Intertainment Media & Technology Partner to Bid for Poynt Assets
TORONTO, ONTARIO, Nov 27, 2012 (Marketwire via COMTEX) --
Intertainment Media Inc. ("Intertainment" or the "Company") (TSX VENTURE:INT)(OTCQX:ITMTF)(FRANKFURT:I4T) is pleased to announce that it has entered into an agreement with a well funded Toronto based technology company to collectively bid for the assets of Poynt Corporation ("Poynt"). The group is prepared to enter a cash bid together with Intertainment's secured lender's position valued at CDN $1.7 Million. At this point, the deadline for submission of the bid is November 29, 2012. If the group is successful in its bid to acquire Poynt's assets, Intertainment and its partner will provide additional details on their relationship and go forward plans.
On November 1, 2012, it was announced that Hardie & Kelly Inc. of Calgary, Alberta, had been appointed receiver for Poynt Corporation after Poynt's stay of proceeds under the Proposal Proceedings under the BIA was terminated effectively creating an assignment into bankruptcy. The appointment of the receiver put in place a process to work towards recovering maximum value for the assets of Poynt.
Intertainment maintains that the Poynt application and its assets may have significant value well in excess of its secured creditor position of approximately CDN $1.7 Million plus costs and unsecured position of CDN $150,000. Based on Poynt's last reported unaudited interim financial statements released on August 29, 2012 for the period ended June 30, 2012, non-cash assets were reportedly valued in excess of CDN $21.5 Million.
On October 9, 2012, Poynt reported that its user base was in excess of 10 Million users on the Android platform alone. While an upgrade for the iPhone was recently released, on September 17, 2012, Poynt stated that year over year its unique iPhone user base had grown 132%. On July 31, 2012 Poynt reported that its overall unique user base, at that time, was 17 Million. The Poynt application is actively pre-loaded on new phones with a number of wireless carriers.
In March 2012, after Intertainment provided Poynt with a short term secured loan for CDN $1.5 Million, the parties initiated discussions and development of enhancements to the Poynt application which Intertainment expects, should they be able to be fully implemented and continue, will enhance the value of the Poynt application and create additional revenues for Intertainment and its partner. These include Intertainment's real-time experiential communications platform, Ortsbo, which offers instant communications in over 65 languages; Ad Taffy, which provides enhanced "click to call" capabilities integrating actionable content with immediate communications connectivity; Deal Frenzy which offers unique value programs to a growing audience and Intertainment's affinity solutions, including the Sweet Card, which provides pre-paid debit and virtual wallet platforms.

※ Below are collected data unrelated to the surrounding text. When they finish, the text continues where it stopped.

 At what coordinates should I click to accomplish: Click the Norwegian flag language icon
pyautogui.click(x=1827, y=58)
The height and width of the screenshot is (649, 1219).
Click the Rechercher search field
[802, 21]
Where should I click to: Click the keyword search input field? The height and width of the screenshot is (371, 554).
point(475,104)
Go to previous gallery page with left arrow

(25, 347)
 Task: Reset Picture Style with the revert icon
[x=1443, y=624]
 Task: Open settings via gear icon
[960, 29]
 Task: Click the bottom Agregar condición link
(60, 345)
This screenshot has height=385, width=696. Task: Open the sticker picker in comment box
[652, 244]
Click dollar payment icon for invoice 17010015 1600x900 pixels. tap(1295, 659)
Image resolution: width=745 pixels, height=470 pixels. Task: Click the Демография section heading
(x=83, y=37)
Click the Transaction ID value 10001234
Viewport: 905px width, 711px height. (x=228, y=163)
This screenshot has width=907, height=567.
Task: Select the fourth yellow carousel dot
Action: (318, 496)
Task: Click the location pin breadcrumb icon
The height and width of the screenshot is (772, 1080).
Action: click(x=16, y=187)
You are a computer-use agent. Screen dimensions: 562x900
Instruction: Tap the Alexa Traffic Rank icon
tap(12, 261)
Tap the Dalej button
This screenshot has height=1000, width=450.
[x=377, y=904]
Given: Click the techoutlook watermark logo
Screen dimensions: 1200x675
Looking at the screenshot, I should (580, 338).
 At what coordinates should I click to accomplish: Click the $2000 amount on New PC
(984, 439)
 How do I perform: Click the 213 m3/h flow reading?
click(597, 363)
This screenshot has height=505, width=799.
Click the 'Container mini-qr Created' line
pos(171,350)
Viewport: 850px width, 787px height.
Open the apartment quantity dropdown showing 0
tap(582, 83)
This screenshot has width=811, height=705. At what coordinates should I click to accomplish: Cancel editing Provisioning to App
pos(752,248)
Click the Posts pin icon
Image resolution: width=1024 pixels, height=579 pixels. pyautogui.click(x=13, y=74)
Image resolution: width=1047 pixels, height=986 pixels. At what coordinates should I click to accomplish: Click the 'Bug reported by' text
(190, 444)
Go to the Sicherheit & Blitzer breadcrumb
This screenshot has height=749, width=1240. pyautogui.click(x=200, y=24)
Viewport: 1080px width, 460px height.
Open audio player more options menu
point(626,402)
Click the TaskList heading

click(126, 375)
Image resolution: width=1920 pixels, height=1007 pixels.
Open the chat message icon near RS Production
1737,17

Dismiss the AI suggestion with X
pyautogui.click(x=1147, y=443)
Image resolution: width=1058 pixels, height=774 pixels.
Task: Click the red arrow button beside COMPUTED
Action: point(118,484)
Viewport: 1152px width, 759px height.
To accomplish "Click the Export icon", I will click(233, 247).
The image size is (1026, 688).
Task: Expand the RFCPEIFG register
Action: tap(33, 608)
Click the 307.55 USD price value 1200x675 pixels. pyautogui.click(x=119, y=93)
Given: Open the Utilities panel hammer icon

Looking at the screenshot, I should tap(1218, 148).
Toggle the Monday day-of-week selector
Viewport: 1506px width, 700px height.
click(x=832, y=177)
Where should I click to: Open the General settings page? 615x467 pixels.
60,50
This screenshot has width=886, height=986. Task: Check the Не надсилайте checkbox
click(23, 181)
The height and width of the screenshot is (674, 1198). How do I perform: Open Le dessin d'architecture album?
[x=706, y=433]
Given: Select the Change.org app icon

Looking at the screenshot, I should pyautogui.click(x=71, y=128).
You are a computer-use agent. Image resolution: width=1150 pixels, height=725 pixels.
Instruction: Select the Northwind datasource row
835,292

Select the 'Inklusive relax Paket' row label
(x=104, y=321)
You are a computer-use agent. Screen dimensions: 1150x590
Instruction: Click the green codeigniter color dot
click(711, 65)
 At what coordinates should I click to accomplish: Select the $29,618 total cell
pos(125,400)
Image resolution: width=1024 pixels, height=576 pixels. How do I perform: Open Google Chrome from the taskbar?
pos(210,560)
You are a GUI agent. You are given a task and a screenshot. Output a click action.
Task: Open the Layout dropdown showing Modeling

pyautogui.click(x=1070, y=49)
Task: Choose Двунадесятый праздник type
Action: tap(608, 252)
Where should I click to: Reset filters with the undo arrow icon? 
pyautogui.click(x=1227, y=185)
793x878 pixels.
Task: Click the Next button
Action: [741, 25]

About Intertainment - www.intertainmentmedia.com
Intertainment is one of Canada's leading technology incubators and is focused on developing, nurturing and investing in both North American and global technologies and companies that provide technology solutions for brands and consumers alike. Intertainment also owns and operates a number of key properties including Ad Taffy, itiBiti (KNCTR), Ortsbo, Deal Frenzy, The Sweet Card and Magnum, with investments in leading edge technologies and social media platforms including theaudience.com. For more information on Intertainment and its properties, please visit www.intertainmentmedia.com.
Intertainment is headquartered in the Toronto, Canada region, with offices in New York, Los Angeles and San Mateo, CA and is listed on the TSX Venture Exchange under the symbol "INT" (TSX VENTURE:INT) and in the US on the OTCQX Market under the symbol "ITMTF". Intertainment is also traded in Europe on the Open Market (Regulated Unofficial Market) of the Frankfurt Exchange through the XETRA trading platform under the symbol "I4T".
This news release may contain certain forward-looking information. All statements included herein, other than statements of historical fact, is forward-looking information and such information involves various risks and uncertainties. There can be no assurance that such information will prove to be accurate, and actual results and future events could differ materially from those anticipated in such information. A description of assumptions used to develop such forward looking information and a description of risk factors that may cause actual results to differ materially from forward-looking information can be found in the company's disclosure documents on the SEDAR website at www.sedar.com. The company does not undertake to update any forward-looking information except in accordance with applicable securities laws.
This release may contain forward looking statements within the meaning of the "safe harbor" provisions of US laws. These statements are based on management's current expectations and beliefs and are subject to a number of risks and uncertainties that could cause actual results to differ materially from those described in the forward looking statements. Intertainment Media Inc. does not assume any obligation to update any forward looking information contained in this news release.